Here is the task for the records below: repeat exactly the lines from the one with "Open the help" to the one with "This screenshot has height=154, width=205.", both included, and nothing else.

> EXERCISE MATERIAL
=== Begin Enclosure ===
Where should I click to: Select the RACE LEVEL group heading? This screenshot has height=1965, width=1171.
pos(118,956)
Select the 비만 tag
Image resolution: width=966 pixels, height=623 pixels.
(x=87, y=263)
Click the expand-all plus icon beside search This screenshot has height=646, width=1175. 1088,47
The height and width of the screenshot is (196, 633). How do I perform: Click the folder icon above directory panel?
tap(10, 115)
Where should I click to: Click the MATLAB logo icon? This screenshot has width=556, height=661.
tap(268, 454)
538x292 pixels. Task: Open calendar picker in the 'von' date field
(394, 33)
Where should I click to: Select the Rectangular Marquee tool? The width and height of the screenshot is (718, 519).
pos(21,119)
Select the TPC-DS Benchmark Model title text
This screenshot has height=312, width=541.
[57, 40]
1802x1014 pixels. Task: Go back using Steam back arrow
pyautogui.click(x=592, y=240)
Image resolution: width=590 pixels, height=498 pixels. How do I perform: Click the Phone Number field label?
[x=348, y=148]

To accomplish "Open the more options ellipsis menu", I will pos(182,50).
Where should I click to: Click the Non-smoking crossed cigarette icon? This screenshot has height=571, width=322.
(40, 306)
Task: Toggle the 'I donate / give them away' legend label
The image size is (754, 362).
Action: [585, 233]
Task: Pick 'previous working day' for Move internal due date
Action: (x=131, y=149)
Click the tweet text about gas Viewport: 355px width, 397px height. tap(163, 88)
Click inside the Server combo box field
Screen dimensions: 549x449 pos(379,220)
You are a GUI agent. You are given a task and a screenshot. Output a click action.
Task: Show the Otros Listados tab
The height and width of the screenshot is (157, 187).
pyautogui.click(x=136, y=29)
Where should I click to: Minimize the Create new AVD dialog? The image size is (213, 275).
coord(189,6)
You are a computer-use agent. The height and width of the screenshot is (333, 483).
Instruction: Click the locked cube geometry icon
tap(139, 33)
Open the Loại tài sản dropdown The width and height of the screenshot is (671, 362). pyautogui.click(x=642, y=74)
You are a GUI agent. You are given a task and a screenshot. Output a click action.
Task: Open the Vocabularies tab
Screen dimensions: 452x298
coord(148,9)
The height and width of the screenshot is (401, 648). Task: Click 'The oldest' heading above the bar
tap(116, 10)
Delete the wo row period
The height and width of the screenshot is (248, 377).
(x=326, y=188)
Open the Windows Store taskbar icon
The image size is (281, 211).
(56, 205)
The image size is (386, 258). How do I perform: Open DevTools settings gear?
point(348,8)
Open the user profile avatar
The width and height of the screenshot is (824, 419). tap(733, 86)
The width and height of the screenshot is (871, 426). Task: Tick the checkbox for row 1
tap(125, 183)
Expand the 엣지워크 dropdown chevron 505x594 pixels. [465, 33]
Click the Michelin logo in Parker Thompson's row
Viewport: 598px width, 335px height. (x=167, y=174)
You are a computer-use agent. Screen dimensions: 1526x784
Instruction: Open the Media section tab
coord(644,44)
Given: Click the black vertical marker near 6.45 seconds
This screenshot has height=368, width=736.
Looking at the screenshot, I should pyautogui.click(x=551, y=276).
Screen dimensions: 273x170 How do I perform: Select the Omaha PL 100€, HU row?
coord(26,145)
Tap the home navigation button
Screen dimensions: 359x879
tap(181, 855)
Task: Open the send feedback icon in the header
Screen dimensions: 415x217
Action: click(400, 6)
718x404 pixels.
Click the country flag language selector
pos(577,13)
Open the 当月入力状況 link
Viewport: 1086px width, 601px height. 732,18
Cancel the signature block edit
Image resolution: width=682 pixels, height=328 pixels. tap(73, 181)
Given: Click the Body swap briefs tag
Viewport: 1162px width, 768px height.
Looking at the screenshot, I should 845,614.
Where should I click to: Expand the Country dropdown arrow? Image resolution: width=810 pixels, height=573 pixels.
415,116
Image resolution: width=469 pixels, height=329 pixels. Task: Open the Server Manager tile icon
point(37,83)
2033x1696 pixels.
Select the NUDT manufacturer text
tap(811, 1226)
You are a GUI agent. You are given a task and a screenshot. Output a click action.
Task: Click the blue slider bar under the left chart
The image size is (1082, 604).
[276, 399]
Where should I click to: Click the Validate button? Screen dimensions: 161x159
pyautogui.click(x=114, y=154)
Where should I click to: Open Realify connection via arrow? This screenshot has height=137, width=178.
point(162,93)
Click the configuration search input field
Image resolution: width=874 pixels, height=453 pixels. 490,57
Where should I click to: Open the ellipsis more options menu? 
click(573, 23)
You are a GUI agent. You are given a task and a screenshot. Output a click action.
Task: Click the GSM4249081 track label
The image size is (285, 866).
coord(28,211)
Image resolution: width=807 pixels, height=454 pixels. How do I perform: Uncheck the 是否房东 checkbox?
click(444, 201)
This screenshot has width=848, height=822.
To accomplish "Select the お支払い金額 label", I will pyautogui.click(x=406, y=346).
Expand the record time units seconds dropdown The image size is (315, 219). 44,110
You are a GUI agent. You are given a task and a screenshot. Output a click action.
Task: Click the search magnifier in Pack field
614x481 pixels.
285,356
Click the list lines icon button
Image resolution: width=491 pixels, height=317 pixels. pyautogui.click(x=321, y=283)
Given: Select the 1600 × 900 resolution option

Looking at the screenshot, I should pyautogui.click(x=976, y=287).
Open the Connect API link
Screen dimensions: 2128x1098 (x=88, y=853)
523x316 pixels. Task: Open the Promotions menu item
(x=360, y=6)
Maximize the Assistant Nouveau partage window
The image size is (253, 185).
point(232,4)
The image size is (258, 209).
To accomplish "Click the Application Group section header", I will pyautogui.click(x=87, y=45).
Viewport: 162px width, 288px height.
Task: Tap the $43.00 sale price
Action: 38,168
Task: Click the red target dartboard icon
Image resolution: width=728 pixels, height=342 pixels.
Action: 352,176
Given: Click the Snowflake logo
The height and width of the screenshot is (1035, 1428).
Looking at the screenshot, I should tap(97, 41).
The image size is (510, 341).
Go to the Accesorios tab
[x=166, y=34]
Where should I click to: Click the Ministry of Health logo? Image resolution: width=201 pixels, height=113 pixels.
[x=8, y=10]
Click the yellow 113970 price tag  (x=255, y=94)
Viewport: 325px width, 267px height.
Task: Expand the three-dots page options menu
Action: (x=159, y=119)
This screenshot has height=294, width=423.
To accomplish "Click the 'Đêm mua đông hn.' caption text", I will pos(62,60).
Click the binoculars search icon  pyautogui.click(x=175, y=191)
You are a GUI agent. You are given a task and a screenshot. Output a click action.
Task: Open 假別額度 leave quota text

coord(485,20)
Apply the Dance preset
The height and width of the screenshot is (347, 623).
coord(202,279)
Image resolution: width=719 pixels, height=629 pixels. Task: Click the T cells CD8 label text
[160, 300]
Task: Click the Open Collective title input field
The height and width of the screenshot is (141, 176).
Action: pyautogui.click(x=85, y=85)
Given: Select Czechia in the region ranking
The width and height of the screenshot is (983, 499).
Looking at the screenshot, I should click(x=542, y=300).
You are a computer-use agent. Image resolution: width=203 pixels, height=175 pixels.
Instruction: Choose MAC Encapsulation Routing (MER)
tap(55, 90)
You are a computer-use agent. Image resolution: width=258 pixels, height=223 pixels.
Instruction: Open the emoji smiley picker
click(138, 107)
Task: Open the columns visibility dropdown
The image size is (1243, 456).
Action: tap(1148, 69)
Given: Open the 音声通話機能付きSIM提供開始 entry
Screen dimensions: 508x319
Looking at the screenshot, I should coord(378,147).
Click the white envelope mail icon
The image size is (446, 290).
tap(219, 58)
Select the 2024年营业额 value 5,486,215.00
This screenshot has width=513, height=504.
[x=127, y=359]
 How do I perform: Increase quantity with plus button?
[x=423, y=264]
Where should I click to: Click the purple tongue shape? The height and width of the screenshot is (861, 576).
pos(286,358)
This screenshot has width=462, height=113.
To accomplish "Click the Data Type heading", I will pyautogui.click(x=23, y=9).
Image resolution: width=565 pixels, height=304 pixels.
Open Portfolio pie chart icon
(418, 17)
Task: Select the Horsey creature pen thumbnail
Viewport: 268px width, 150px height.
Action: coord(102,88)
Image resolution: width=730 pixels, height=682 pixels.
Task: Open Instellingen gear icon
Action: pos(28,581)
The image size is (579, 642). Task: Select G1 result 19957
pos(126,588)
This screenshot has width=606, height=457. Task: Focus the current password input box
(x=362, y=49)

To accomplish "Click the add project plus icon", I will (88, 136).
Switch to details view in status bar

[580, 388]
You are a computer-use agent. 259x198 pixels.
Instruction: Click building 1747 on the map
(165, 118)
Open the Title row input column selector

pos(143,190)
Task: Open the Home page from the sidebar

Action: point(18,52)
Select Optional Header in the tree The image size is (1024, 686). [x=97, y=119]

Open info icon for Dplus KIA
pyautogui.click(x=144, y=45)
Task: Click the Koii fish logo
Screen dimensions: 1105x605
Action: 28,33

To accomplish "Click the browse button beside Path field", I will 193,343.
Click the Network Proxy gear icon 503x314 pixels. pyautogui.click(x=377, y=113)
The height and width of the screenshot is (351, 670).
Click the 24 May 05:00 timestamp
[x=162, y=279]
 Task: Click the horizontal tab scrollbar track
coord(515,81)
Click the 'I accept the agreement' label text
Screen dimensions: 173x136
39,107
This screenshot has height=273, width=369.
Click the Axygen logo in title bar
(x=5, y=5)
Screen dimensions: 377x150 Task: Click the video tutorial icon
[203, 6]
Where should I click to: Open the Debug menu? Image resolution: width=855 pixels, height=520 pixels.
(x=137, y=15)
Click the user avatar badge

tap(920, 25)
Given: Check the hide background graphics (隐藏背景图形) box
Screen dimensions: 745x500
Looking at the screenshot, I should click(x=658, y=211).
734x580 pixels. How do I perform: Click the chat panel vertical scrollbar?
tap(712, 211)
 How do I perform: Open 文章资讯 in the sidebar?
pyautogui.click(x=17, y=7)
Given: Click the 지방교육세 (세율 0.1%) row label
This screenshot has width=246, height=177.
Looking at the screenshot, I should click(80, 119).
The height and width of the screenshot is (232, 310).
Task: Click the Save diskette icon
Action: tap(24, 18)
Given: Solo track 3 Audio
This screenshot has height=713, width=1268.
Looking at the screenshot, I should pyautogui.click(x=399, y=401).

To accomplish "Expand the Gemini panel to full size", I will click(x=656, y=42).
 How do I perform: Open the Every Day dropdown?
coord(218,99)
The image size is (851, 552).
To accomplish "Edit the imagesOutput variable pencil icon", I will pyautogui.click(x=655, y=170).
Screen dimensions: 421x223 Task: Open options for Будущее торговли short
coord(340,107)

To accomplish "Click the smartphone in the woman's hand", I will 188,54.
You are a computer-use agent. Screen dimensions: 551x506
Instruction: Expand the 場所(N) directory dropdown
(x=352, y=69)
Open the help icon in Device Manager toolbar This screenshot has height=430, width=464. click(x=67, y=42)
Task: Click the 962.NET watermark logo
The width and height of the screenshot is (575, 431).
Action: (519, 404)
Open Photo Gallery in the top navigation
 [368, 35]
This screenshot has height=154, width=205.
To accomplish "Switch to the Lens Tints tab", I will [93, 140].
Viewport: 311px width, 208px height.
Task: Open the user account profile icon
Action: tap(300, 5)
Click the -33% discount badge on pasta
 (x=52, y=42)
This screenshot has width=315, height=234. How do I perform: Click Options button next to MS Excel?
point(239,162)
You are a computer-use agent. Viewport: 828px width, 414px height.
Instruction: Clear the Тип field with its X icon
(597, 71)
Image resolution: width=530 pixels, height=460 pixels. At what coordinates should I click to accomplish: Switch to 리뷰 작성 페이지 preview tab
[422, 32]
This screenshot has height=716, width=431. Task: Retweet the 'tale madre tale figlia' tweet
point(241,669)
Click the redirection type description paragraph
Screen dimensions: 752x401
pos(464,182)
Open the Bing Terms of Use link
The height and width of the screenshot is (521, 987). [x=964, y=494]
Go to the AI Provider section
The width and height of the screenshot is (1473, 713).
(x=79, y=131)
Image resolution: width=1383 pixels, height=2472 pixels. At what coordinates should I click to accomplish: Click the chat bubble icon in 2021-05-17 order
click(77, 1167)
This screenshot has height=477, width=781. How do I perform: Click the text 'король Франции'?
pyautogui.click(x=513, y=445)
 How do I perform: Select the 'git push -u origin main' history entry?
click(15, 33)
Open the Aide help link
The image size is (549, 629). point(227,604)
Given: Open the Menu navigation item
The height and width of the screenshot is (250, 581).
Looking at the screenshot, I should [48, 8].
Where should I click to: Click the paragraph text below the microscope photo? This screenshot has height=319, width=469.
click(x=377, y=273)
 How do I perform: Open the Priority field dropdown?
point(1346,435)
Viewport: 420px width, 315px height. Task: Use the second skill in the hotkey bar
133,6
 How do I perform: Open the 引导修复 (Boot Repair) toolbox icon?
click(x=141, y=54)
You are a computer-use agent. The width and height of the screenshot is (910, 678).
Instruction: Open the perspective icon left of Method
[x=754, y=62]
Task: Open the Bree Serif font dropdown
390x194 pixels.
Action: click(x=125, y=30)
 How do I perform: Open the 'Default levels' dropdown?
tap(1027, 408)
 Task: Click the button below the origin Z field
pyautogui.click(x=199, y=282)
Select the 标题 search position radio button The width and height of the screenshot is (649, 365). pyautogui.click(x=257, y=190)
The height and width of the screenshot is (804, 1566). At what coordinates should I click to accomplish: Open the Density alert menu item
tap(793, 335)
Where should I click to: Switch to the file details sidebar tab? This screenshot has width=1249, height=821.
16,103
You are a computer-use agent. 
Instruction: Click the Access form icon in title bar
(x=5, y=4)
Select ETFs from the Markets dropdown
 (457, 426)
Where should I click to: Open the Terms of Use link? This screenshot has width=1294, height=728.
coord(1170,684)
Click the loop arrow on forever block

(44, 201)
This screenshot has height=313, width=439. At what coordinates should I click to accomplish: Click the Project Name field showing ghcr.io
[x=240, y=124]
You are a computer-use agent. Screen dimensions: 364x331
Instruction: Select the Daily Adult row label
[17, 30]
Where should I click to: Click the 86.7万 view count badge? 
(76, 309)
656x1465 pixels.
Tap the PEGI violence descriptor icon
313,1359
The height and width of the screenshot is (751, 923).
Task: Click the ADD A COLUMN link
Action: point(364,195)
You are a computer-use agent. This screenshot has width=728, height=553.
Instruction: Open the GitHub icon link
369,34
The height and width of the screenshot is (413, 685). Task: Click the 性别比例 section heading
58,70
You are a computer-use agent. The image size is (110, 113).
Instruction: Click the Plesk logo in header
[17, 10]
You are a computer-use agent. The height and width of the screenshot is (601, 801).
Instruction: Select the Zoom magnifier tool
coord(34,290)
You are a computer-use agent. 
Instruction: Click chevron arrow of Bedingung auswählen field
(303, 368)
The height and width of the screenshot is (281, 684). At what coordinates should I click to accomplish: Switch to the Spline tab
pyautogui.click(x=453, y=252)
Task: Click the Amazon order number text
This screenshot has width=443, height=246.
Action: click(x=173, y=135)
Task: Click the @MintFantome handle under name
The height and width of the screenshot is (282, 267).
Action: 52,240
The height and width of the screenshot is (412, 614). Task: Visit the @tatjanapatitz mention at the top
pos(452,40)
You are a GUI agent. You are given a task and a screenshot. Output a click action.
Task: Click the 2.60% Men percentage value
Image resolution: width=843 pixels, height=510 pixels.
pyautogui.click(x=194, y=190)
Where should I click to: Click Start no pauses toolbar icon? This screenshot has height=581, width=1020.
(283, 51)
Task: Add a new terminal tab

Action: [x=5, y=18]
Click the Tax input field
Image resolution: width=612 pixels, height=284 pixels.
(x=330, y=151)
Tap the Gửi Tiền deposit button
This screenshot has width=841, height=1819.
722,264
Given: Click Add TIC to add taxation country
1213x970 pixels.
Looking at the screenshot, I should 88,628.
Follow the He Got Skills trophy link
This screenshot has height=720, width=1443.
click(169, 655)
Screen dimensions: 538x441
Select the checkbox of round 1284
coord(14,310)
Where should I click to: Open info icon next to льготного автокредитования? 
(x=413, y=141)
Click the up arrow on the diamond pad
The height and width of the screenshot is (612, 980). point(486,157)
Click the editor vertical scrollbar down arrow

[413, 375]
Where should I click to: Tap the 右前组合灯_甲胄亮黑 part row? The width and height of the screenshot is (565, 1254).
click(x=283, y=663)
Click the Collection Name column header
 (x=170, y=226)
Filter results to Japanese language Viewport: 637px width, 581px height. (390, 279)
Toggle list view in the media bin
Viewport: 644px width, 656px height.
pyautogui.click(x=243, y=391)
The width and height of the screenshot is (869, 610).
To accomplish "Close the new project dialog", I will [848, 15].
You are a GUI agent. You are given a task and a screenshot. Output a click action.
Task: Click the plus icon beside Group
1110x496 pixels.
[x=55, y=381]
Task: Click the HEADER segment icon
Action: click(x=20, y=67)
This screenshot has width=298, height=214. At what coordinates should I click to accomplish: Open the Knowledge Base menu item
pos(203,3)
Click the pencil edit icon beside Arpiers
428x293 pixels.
=== End Enclosure ===
> THE COMPLETED TASK
Open the help icon in Device Manager toolbar This screenshot has height=430, width=464. click(x=67, y=42)
Task: Click the 962.NET watermark logo
The width and height of the screenshot is (575, 431).
Action: (519, 404)
Open Photo Gallery in the top navigation
 [368, 35]
This screenshot has height=154, width=205.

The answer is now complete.